The TSI line was also renowned for its "Classics" series, which reprinted great books by well-known authors, including Frank Deford, Leonard Koppett, Lawrence Ritter, Robert Creamer, W. C. Heinz, Peter Gent and Lee Allen.

==A Life in Pictures series==
Another hallmark of the company was pictorial autobiographies of legendary athletes, including Henry Aaron (with Dick Schaap), Ted Williams (with David Pietrusza) and Wayne Gretzky (with John Davidson). Each book contained pictures documenting the life of the subject, many of which came from their own personal collection. Books in this series bore the subtitle "A Life in Pictures."

==Books published==
- Arenafootball 2 Official Record and Fact Book 2001
- The Babe: The Game That Ruth Built (Lawrence Ritter and Mark Rucker
- Baseball: The Biographical Encyclopedia (Matthew Silverman, Michael Gershman, David Pietrusza)
- Coach K's Little Blue Book: Fire, Fact and Insight from College Basketball's Best Coach (Mike Krzyzewski, Barry Jacobs)
- The Commissioners: : Baseball's Midlife Crisis (Jerome Holtzman)
- Coolest Game on the Road: A Travel Guide to NHL (Mike Brehm, Mark Paddock)
- East Side, West Side: Tales of New York Sporting Life, 1910-1960 (Lawrence Ritter)
- Gladiators: 40 Years of Football (Walter Iooss, Roy Blount, Jr.)
- Greatest Athletes of the 20th Century (Tim Crothers, John Garrity)
- Greatest Quarterbacks (Peter King)
- Havana Heat: A Novel (Darryl Brock)
- The Hidden Game of Football: The Next Edition (Bob Carroll, Pete Palmer, John Thorn, David Pietrusza)
- Home Run: My Life in Pictures (Hank Aaron with Dick Schaap)

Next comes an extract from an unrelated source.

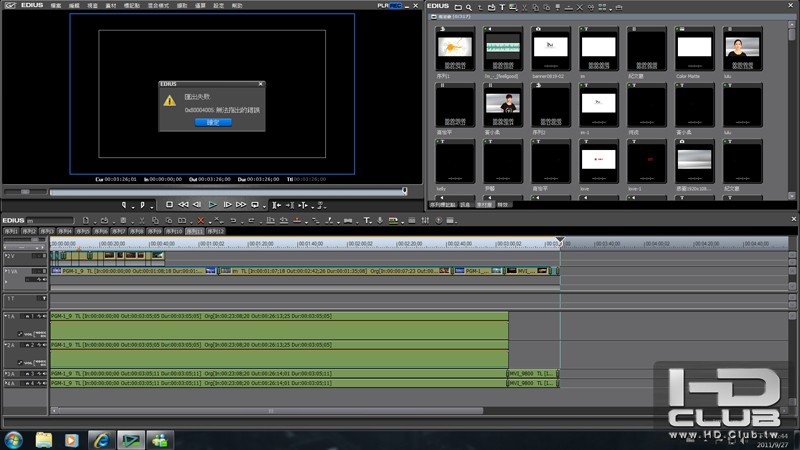Select the Color Matte clip thumbnail

[693, 50]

- The Hot Stove League (reprint) (Lee Allen)
- The Insider 2000 (USA Today Baseball Weekly the Insider) (Gary Gillette, et al.)

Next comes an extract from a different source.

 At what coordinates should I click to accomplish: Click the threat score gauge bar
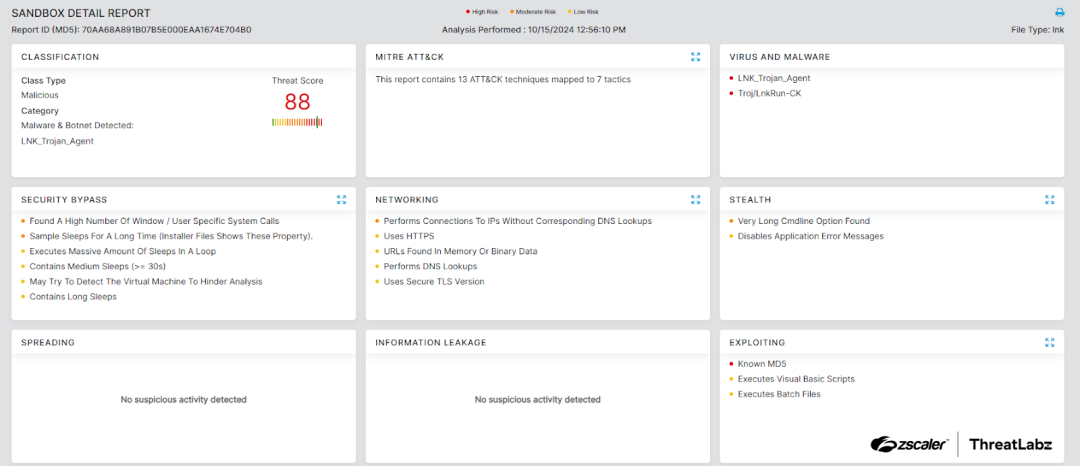tap(297, 122)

- Life of Reilly (Rick Reilly)
- McGoorty: A Pool Room Hustler (Danny McGoorty, Robert Byrne)
- The National Hockey League Official Guide and Record Book 2002 (Dan Diamond)
- 99: My Life in Pictures (Wayne Gretzky, John Davidson and Dan Diamond)
- No More Bad Shots: Shot by Shot, Round by Round - A Foolproof Guide to Better Golf (Hank Haney, John Huggan)
- North Dallas Forty (reprint) (Peter Gent)
- Now Pitching for the Yankees: Spinning the News for Mickey, Billy and George (Martin Appel)
- Smoke: The Romance and Lore of Cuban Baseball (Mark Rucker, Peter C. Bjarkman)
- The Spy: Baseball '98 (Gary Gillette, Stuart Shea)
- Ted Williams: My Life in Pictures (Ted Williams with David Pietrusza)
- They Said It: 200 Of the Funniest Sports Quips & Quotes Collected from the Pages of Sports Illustrated (David Fischer)
- The Thinking Fan's Guide to Baseball 3rd Ed. (Leonard Koppett)
- Total Baseball: The Official Encyclopedia of Major League Baseball (John Thorn, Pete Palmer, Michael Gershman, David Pietrusza)
- The Total Baseball Catalog (David Pietrusza, Lloyd Johnson, Bob Carroll)
- Total Browns (Bob Carroll, Michael Gershman, David Neft, David Pietrusza, Beau Riffenburgh, Matthew Silverman, John Thorn)
- Total Browns: The Official Encyclopedia of the Cleveland Browns (Bob Carroll, et al.)
- Total Football (Bob Carroll, Michael Gershman, David Neft, John Thorn)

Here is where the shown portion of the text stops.